Reproduce verbatim the passage of the comment thread from "March 27, 2011 7:23" up to and including "What’s your background?".

EXTRACTED TEXT =>
——

March 27, 2011 4:47 pm

Julia says:
“and of course i did not mean literally for him to be fired. it was a joke, just like this essay… can you read?”
I can read. Julia wrote this about Ross McKittrick:
“I’m surprised Guelph University has not fired you for such ignorant comments Professor McKitrick.”
There was no “[/sarc]” tag at the end, and it’s pretty clear that Julia meant exactly what she wrote. Attempted cover-ups are always worse than the original mistake.
The scary part is the total intolerance of different views by people like Julia in censorship-prone university settings. The 1st Amendment is despised, and groupthink rules the opinions of students and faculty alike. As Julia makes clear, tenure is only acceptable for future like-minded eco-rulers – not for anyone with a different opinion.

John P
March 27, 2011 7:08 pm

funny how smokey didn’t deny his retiree, nobody status.
Canada also has its free speech rights enabled to put limits on these rights from idiots like smokey from spewing hatred against an identifiable group, which happens to be eco-minded people. keep it up smokey. yes “us people” very scary. ooooohhh. just because you have a right to do something. doesn’t make it right.
but anyways, we are way off topic. didn’t know we had to be so politically correct on this site with “sarc” comments and such

Margaret
March 27, 2011 7:22 pm

The only person discouraging people’s thoughts and feelings on this site is you Smokey.
I read all the comments you have posted, and they are all attacking the opposing view. Anyone who thinks differently from you, you have something rather cynical to say. Hypocritical and rather Sad smokes.

March 27, 2011 7:23 pm

John P,
Get a grip. I’ve often mentioned here that I’m retired from a thirty year carreer in designing, calibrating and repairing weather related instruments in a large metrology lab employing over 140 engineers and technicians. I understand the engineering side of the issue. What’s your background?
Sure, I’m a nobody. But I don’t think I’m an “idiot.” I just get irked at free speech censors who have their hands deep in my wallet, and who always want more – based on a bogus AGW scare.
And your judgemental comment needs to be fixed: “just because you have a right to do something doesn’t make it right wrong.”
There. Fixed.

——

DATASET EXCERPT =>
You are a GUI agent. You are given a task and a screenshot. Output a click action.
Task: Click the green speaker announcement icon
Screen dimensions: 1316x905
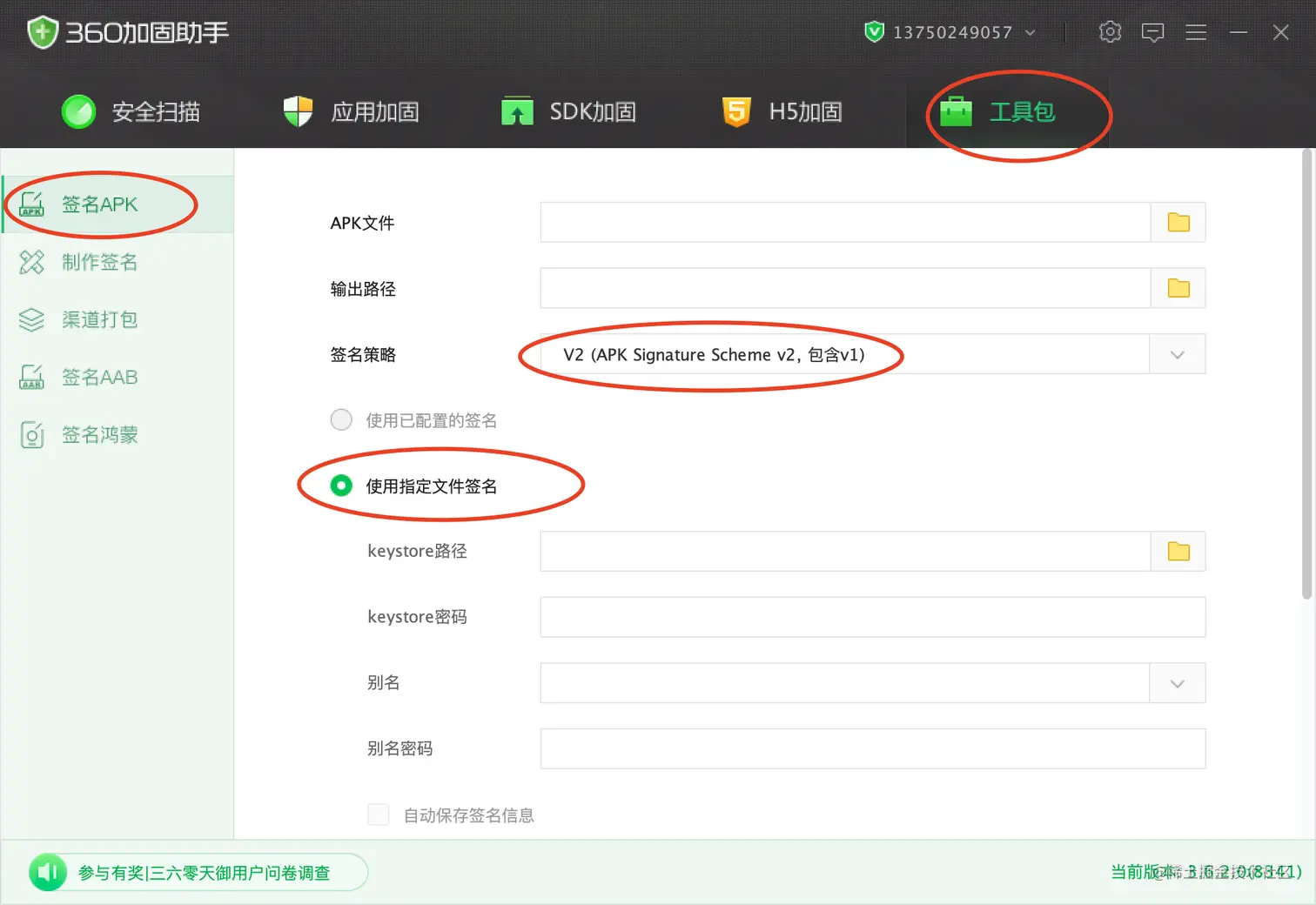tap(48, 872)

——

WORKED ANSWER =>
March 27, 2011 7:23 pm

John P,
Get a grip. I’ve often mentioned here that I’m retired from a thirty year carreer in designing, calibrating and repairing weather related instruments in a large metrology lab employing over 140 engineers and technicians. I understand the engineering side of the issue. What’s your background?